PRINCIPLE #6: STRIVE FOR GROWTH, NOT HAPPINESS.

  • This process often involves experiencing uncomfortable emotions fully and accepting and integrating them with the rest of human experience. This is why I personally prefer terms that describe the emotional experience—such as “exuberant,” “comfortable,” “uncomfortable,” and “painful”- instead of outright labeling the emotions as positive or negative. 
  • Many emotions that make people uncomfortable or are painful to bear can be incredibly conducive to growth, just as the more comfortable or even ebullient emotions can sabotage our growth. 
  • The point is to embrace the full richness and complexities of our emotional landscape and bring them to a healthy integration
  • As Carl Rogers observed in his psychotherapy practice, “It seems to me that clients who have moved significantly in therapy live more intimately with their feelings of pain, but also more vividly with their feelings of ecstasy; that anger is more clearly felt, but so also is love; that fear is an experience they know more deeply, but so is courage
  • And the reason they can thus live fully in a wider range is that they have this underlying confidence in themselves as trustworthy instruments for encountering life
  • The good news is that when people consistently move in the direction of growth, feelings of happiness and life satisfaction tend to come along as an epiphenomenon of growth.
  • In other words, the best route to happiness and life satisfaction is through transcending your egoistic insecurities, becoming the best version of yourself, and making a positive contribution to the world around you
  • Consider the Dark Horse project, a long-term Harvard University study that looked at people who achieve impressive success that nobody saw coming.79 Their list of “dark horses” include in-home chefs, master sommeliers, puppeteers, life coaches, embalmers, dog trainers, and air-balloon pilots.
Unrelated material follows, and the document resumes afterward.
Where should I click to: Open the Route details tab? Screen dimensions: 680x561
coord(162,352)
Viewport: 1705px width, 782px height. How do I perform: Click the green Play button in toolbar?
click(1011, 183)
How did these trailblazers reach personal fulfillment and success? 
  • The researchers found that the key to their success was that they stayed focused on growing the things they cared most about, and they paid little attention to how they were doing in comparison to others or to traditional definitions of success.80 They were able to find fulfillment and achievement by cultivating their unique interests, abilities and circumstances

 

PRINCIPLE #7: HARNESS THE POWER OF YOUR DARK SIDE

  • Carl Rogers noted that a common fear among his patients was that therapy would “release the beast” within themselves as they remove their defenses and fully experience previously unknown aspects of themselves. However, Rogers found that just the opposite actually occurs: “There is no beast in man. There is only man in man, and this we have been able to release.”
  • May believed that the healthy integration of hostility, aggression, and anger was essential for growth, not by avoiding the potential for evil but by directly confronting it.
  • While May believed we have the potential for both good and evil, he agreed with the other humanistic psychologists of the day that the environment can play an important role in helping to guide these potentialities in healthy directions.

One can choose to go back toward safety or forward toward growth. Growth must be chosen again and again; fear must be overcome again and again.